Dr Emma Nash is a GP partner in Hampshire and clinical lead for mental health at Hampshire, Southampton and Isle of Wight ICB

Q: How common are suicidal thoughts in mental health presentations in primary care? What features suggest a high level of risk?
A: Suicidal ideation, or thoughts, encompass a variety of ideas about death, varying from inquisitive inquiry to contemplation, wishes and planning to end one’s own life. There is no specific definition of what constitutes suicidal thoughts or ideation,1 but on a pragmatic level most thoughts about not wanting to be alive should prompt concern.

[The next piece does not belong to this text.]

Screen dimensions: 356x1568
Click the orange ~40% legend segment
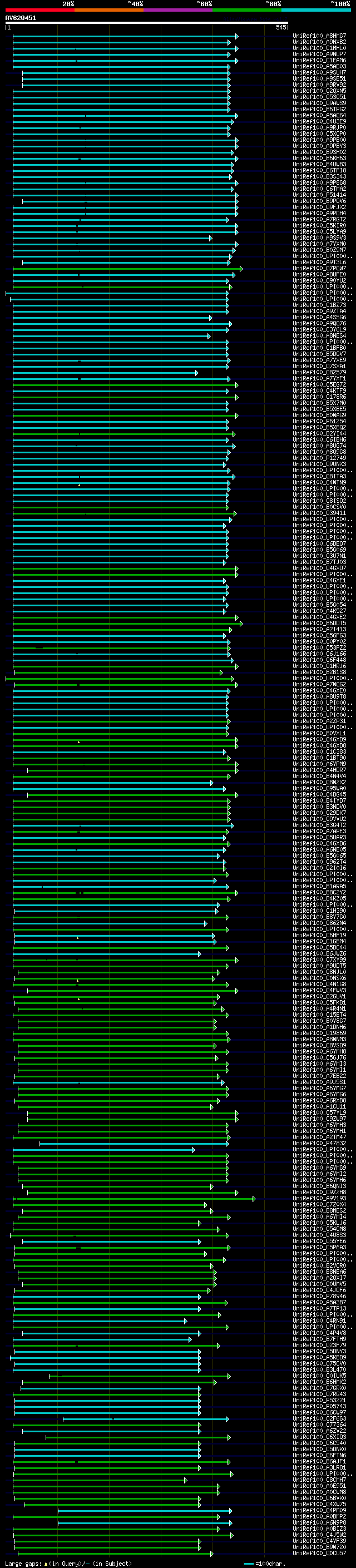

There is a lack of data about the prevalence of suicidal thoughts in primary care mental health settings. However, the global lifetime prevalence of suicidal ideation is 9.2%.2 Multiple demographic and sociopolitical factors contribute, but mental ill health is a significant factor, and 90% of people who die by suicide have a psychiatric disorder.3

Assessing risk is a core part of the consultation when a patient presents with mental health difficulty. There are two dimensions to this – one is the nature of the patient in their biopsychosocial setting, and the other is the nature of their thoughts. Transient, fleeting thoughts are common, recognised as inappropriate by the person, (albeit distressing at times) and not accompanied by any planning or intent to act.

However, certain characteristics and contexts indicate a heightened risk of attempted suicide:4

  • High degree of emotional pain.
  • Negative thoughts – hopelessness, helplessness, guilt (for instance, feeling a burden), shame.
  • Sense of being trapped.
  • Suicidal ideas that are becoming worse or have a well-defined plan or preparation.
  • Related psychotic phenomena – persecutory or nihilistic delusions, command hallucinations.